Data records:
• • • • • • •

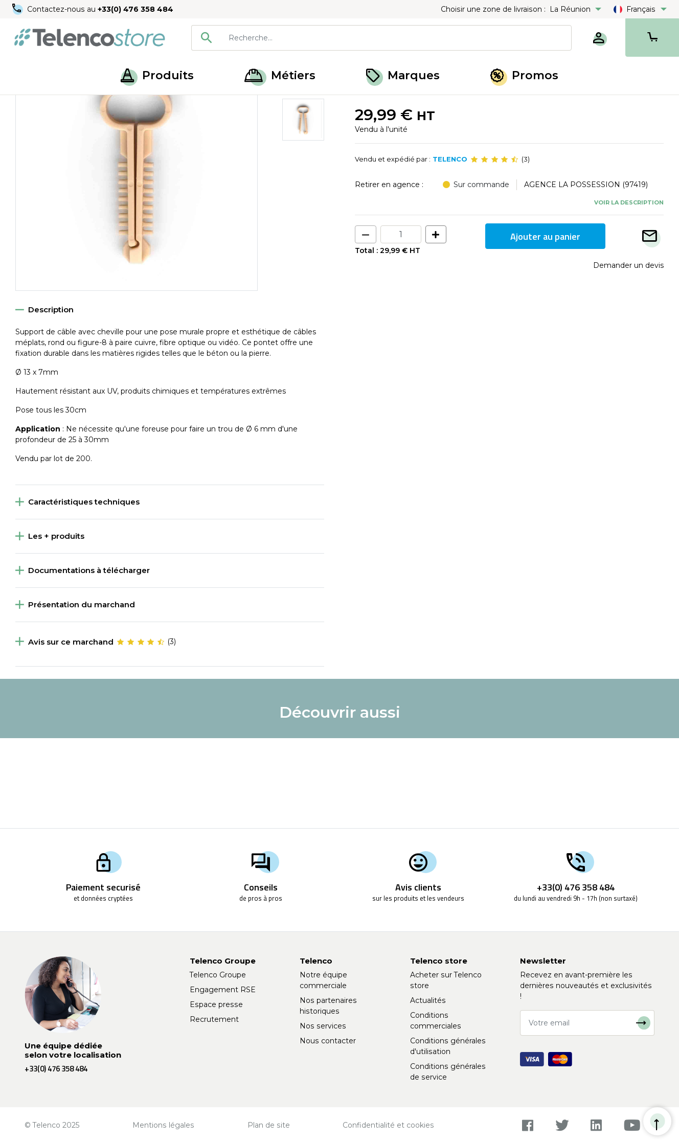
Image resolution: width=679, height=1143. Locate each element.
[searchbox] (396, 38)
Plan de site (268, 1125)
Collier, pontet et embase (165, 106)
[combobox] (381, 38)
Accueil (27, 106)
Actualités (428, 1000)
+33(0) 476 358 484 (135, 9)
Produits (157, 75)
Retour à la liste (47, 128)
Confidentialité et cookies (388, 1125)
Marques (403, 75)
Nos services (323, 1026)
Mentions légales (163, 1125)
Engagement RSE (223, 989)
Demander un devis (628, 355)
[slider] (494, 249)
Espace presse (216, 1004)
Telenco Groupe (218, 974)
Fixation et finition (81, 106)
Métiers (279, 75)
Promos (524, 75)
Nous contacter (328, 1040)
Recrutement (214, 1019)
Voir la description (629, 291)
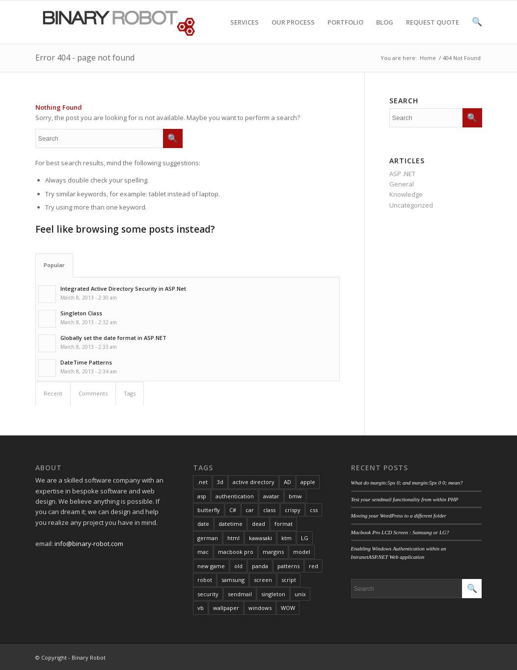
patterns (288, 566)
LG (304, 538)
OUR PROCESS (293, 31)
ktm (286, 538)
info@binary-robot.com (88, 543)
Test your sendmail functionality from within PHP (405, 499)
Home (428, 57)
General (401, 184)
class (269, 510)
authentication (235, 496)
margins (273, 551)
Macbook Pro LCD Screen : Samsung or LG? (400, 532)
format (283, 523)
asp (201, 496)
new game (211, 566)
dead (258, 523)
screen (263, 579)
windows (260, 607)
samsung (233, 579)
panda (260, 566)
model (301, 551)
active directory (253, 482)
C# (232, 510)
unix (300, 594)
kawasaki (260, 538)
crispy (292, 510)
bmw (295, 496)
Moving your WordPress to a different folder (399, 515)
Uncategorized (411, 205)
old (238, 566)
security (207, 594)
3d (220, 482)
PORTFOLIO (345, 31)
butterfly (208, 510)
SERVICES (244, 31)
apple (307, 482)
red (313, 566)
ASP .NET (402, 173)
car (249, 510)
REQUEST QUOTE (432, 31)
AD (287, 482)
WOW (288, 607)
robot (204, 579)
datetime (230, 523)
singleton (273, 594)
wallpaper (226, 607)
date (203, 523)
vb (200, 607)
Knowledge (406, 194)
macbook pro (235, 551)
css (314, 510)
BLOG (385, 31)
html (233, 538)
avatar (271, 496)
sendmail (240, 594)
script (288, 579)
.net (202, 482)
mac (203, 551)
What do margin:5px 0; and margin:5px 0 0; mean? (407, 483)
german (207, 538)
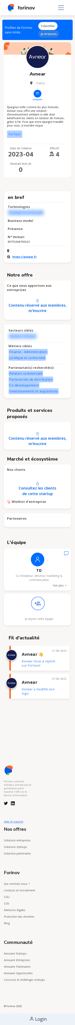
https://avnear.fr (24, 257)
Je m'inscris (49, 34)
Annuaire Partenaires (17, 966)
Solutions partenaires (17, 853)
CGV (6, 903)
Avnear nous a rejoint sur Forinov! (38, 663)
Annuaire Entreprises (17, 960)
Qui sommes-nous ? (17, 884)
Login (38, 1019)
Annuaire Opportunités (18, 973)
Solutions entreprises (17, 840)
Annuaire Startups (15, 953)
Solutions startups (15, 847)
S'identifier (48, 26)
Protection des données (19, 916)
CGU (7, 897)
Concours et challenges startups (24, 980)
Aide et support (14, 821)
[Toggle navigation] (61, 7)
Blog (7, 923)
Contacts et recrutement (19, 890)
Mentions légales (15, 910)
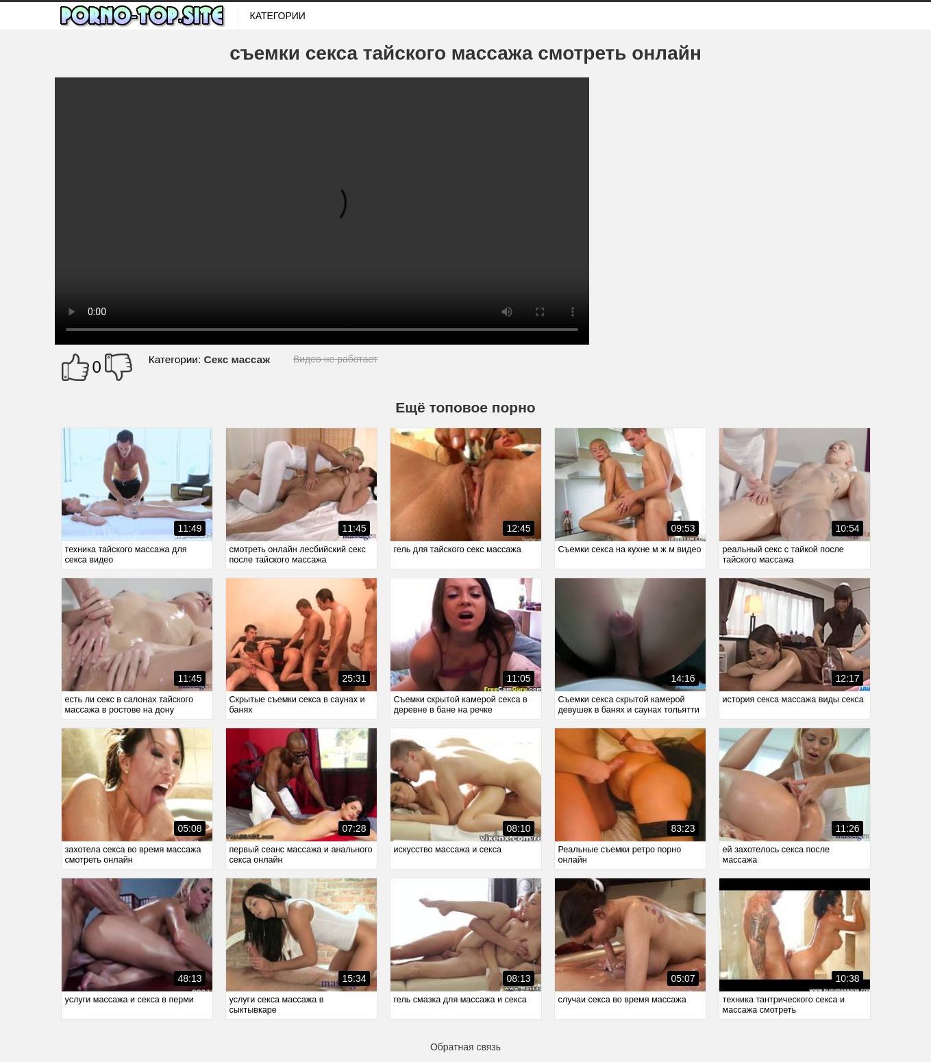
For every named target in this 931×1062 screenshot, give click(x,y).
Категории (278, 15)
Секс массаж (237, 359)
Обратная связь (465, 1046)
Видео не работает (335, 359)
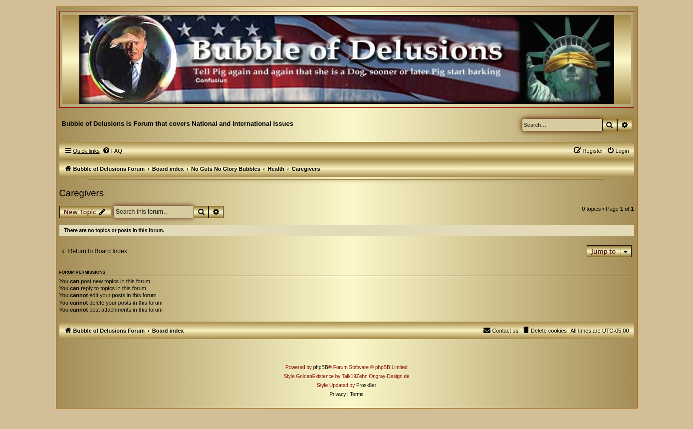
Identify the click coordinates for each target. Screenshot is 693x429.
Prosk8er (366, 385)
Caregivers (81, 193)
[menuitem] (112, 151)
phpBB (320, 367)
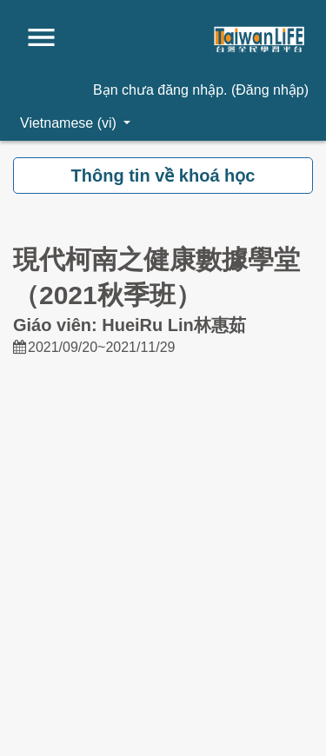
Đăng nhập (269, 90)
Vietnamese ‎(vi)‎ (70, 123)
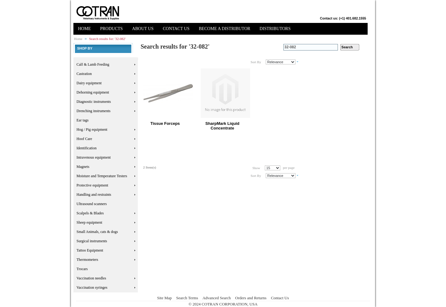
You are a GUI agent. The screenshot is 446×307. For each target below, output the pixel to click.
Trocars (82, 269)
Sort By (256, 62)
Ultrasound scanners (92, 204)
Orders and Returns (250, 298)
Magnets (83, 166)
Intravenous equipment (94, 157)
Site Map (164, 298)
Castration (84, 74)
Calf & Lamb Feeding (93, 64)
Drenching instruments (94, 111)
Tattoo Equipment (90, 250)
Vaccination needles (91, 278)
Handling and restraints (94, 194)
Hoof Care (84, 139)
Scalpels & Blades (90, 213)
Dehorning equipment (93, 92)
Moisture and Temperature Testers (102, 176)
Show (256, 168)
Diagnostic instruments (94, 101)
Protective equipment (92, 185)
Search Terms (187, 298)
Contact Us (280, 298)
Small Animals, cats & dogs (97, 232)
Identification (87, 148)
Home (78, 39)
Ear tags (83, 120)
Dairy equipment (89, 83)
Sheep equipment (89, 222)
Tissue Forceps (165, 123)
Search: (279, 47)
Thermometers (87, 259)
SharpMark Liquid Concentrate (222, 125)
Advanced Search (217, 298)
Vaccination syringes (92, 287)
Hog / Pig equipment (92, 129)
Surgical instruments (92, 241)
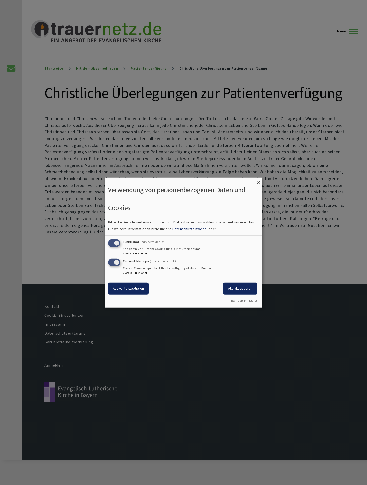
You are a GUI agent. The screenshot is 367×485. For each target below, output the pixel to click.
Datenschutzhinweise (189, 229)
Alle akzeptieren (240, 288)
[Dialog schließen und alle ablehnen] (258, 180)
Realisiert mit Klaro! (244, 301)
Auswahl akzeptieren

• • • • • • •

→ **Written exercise**
Please copy all of the records above line for line, leaving out the pictures.

→ **Task solution**
Image resolution: width=679, height=1143. Locate each element.
[searchbox] (396, 38)
Plan de site (268, 1125)
Collier, pontet et embase (165, 106)
[combobox] (381, 38)
Accueil (27, 106)
Actualités (428, 1000)
+33(0) 476 358 484 (135, 9)
Produits (157, 75)
Retour à la liste (47, 128)
Confidentialité et cookies (388, 1125)
Marques (403, 75)
Nos services (323, 1026)
Mentions légales (163, 1125)
Engagement RSE (223, 989)
Demander un devis (628, 355)
[slider] (494, 249)
Espace presse (216, 1004)
Telenco Groupe (218, 974)
Fixation et finition (81, 106)
Métiers (279, 75)
Promos (524, 75)
Nous contacter (328, 1040)
Recrutement (214, 1019)
Voir la description (629, 291)
patterns (288, 566)
LG (304, 538)
OUR PROCESS (293, 31)
ktm (286, 538)
info@binary-robot.com (88, 543)
Test your sendmail functionality from within PHP (405, 499)
Home (428, 57)
General (401, 184)
class (269, 510)
authentication (235, 496)
margins (273, 551)
Macbook Pro LCD Screen : Samsung or LG? (400, 532)
format (283, 523)
asp (201, 496)
new game (211, 566)
dead (258, 523)
screen (263, 579)
windows (260, 607)
samsung (233, 579)
panda (260, 566)
model (301, 551)
active directory (253, 482)
C# (232, 510)
unix (300, 594)
kawasaki (260, 538)
crispy (292, 510)
bmw (295, 496)
Moving your WordPress to a different folder (399, 515)
Uncategorized (411, 205)
old (238, 566)
security (207, 594)
3d (220, 482)
PORTFOLIO (345, 31)
butterfly (208, 510)
SERVICES (244, 31)
apple (307, 482)
red (313, 566)
ASP .NET (402, 173)
car (249, 510)
REQUEST QUOTE (432, 31)
AD (287, 482)
WOW (288, 607)
robot (204, 579)
datetime (230, 523)
singleton (273, 594)
wallpaper (226, 607)
date (203, 523)
vb (200, 607)
Knowledge (406, 194)
macbook pro (235, 551)
css (314, 510)
BLOG (385, 31)
html (233, 538)
avatar (271, 496)
sendmail (240, 594)
script (288, 579)
.net (202, 482)
mac (203, 551)
What do margin:5px 0; and margin:5px 0 0; mean? (407, 483)
german (207, 538)
https://avnear.fr (24, 257)
Je m'inscris (49, 34)
Annuaire Partenaires (17, 966)
Solutions partenaires (17, 853)
CGV (6, 903)
Avnear nous a rejoint sur Forinov! (38, 663)
Annuaire Entreprises (17, 960)
Qui sommes-nous ? (17, 884)
Login (38, 1019)
Annuaire Opportunités (18, 973)
Solutions entreprises (17, 840)
Annuaire Startups (15, 953)
Solutions startups (15, 847)
S'identifier (48, 26)
Protection des données (19, 916)
CGU (7, 897)
Concours et challenges startups (24, 980)
Aide et support (14, 821)
[Toggle navigation] (61, 7)
Blog (7, 923)
Contacts et recrutement (19, 890)
Mentions légales (15, 910)
For every named target in this 931×1062 screenshot, give click(x,y).
Категории (278, 15)
Секс массаж (237, 359)
Обратная связь (465, 1046)
Видео не работает (335, 359)
Identify the click coordinates for each target. Screenshot is 693x429.
Prosk8er (366, 385)
Caregivers (81, 193)
[menuitem] (112, 151)
phpBB (320, 367)
Đăng nhập (269, 90)
Vietnamese ‎(vi)‎ (70, 123)
You are a GUI agent. The screenshot is 446×307. For each target below, output the pixel to click.
Trocars (82, 269)
Sort By (256, 62)
Ultrasound scanners (92, 204)
Orders and Returns (250, 298)
Magnets (83, 166)
Intravenous equipment (94, 157)
Site Map (164, 298)
Castration (84, 74)
Calf & Lamb Feeding (93, 64)
Drenching instruments (94, 111)
Tattoo Equipment (90, 250)
Vaccination needles (91, 278)
Handling and restraints (94, 194)
Hoof Care (84, 139)
Scalpels & Blades (90, 213)
Dehorning equipment (93, 92)
Moisture and Temperature Testers (102, 176)
Show (256, 168)
Diagnostic instruments (94, 101)
Protective equipment (92, 185)
Search Terms (187, 298)
Contact Us (280, 298)
Small Animals, cats & dogs (97, 232)
Identification (87, 148)
Home (78, 39)
Ear tags (83, 120)
Dairy equipment (89, 83)
Sheep equipment (89, 222)
Tissue Forceps (165, 123)
Search: (279, 47)
Thermometers (87, 259)
SharpMark Liquid Concentrate (222, 125)
Advanced Search (217, 298)
Vaccination syringes (92, 287)
Hog / Pig equipment (92, 129)
Surgical instruments (92, 241)
You are a GUI agent. The screenshot is 367×485. For each target below, output the pixel to click.
Datenschutzhinweise (189, 229)
Alle akzeptieren (240, 288)
[Dialog schließen und alle ablehnen] (258, 180)
Realisiert mit Klaro! (244, 301)
Auswahl akzeptieren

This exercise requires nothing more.